5 Fun Recipes for Healthy, Homemade Frozen Pops

Why buy overpriced, sugar-soaked frozen pops when you can make your own Strawberry-Banana Popsicles, Mixed Berry Ice Pops, or frozen Fudgeysicles?

By Amy Ahlberg


homemade-popsicles-yogurt-pops

Turn you favorite yogurt into frozen treats: Add stick, freeze, remove from package.

As an afternoon refresher or even a late-night snack, frozen bars and ice pops are among the best summer treats on the planet (with fresh watermelon also high on that list). Problem is, your basic store-bought versions from the freezer aisle are expensive (for sugar and water?) and loaded with calories, and often come with unnecessary additives. The better option: Make your own. Homemade Popsicles and iced treats are incredibly easy to make, thanks to our prep tips and recipes.

By using simple, natural ingredients like low-fat milk, yogurt, bananas, fruit juice, and seasonal berries, you’ll know exactly what you’re getting in your homemade Popsicles. Namely, protein, calcium, antioxidants, vitamins—and a sweetness level that satisfies but doesn’t make you wince. Here are three homemade Popsicle styles to try:

Yogurt bars: In a blender, whirl together one cup plain or flavored yogurt, one cup mixed summer fruit (seasonal berries, peaches, or plums), and one tablespoon honey. Pour the mixture into pop molds and freeze for three hours. Yogurt provides creaminess and zingy flavor. Plus it’s a super source of protein and calcium, and a good source of magnesium and potassium. Yogurt also contains probiotics, which are beneficial bacteria that help maintain good digestive health.

Ice pops: These offer more thirst-quenching appeal. Combine fruit and juice to make ice pops. Simply blend together 1 cup of 100 percent juice (try mixing varieties, such as pineapple, orange, and cranberry) with 1 cup of fruit chunks (say, peaches, mango, or strawberries). Pour into pop molds and freeze for three hours. The fruit and juices provide re-energizing carbohydrates, potassium, and an array of antioxidants. Best of all? There’s no added sugar in these homemade pops, so they contain fewer calories.

Pudding pops: Perhaps the yummiest of all. Start by making your own pudding using low-fat or skim milk. Pour the pudding into a blender, add your favorite fruit, and blend. Two great combos are banana with chocolate pudding, and blueberries with vanilla pudding. Spoon into pop molds and freeze. The low-fat pudding provides protein, and is an inexpensive, delicious way to get a good dose of calcium, which can help protect against osteoporosis, high blood pressure, stroke, and possibly cancer. The fruit adds antioxidant power to the mix.

| Available data |
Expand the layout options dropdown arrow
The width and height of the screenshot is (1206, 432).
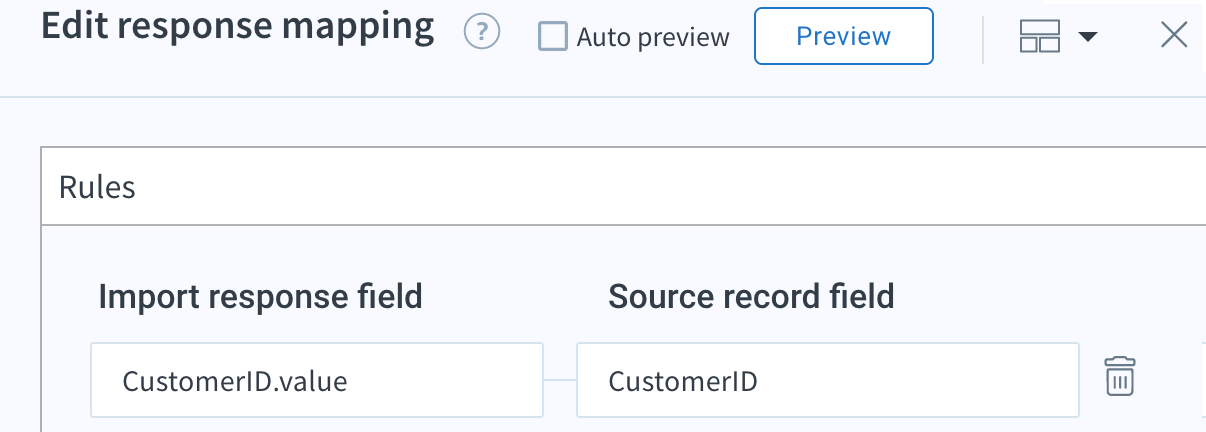[1087, 38]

| Exercise instructions |
A. In the frozen pops article, which two fruit-and-pudding combinations does it recommend for pudding pops?
B. Continue the frozen pops article from where it stops.

| Answers to this exercise |
A. Banana with chocolate pudding, and blueberries with vanilla pudding.

B.
Ready to stock your freezer with the best frozen treats out there? Check these additional freezer pop tips, then sample one of the fabulous iced pops below, courtesy of the Rodale Recipe Finder.

#1: Yogurt Pops. Yogurt pops give you the creamy satisfaction of ice cream with a lot less fat. No ice pop molds handy? No problem. Pop these simple frozen pops into standard four-ounce containers of yogurt. A couple of quick tips for these: First, cut a slit in the foil cover of each yogurt cup so you can insert the wooden stick. And when frozen, just break a carton off from the package, peel back the foil, and pop the solid yogurt out. (Running the carton under hot water will help if it sticks.).

#2: Mixed Berry Ice Pops. For healthy variations on traditional ice pops, try these berry-filled pops or citrusy Orange Zinger Ice Pops.

#3: Banana-Papaya Ice Pops. For creamy, tropical fruit pops, combine puréed banana with papaya or strawberries, or use tofu and coconut to make amazing Pineapple Sherbet Pops".

#4: Fudgeysicles. Sometimes, only chocolate will do. Try this version of a classic fudgey frozen pop, or combine chocolate chips and strawberries for a decadent-tasting frozen treat.

#5: Frozen Chocolate-Banana Pops. To make these, simply insert a wooden stick into peeled banana halves, dunk in chocolate sauce, roll in peanuts, and freeze. Incredible! Or dip banana halves in yogurt, then roll them in vitamin E–rich chopped almonds, and freeze.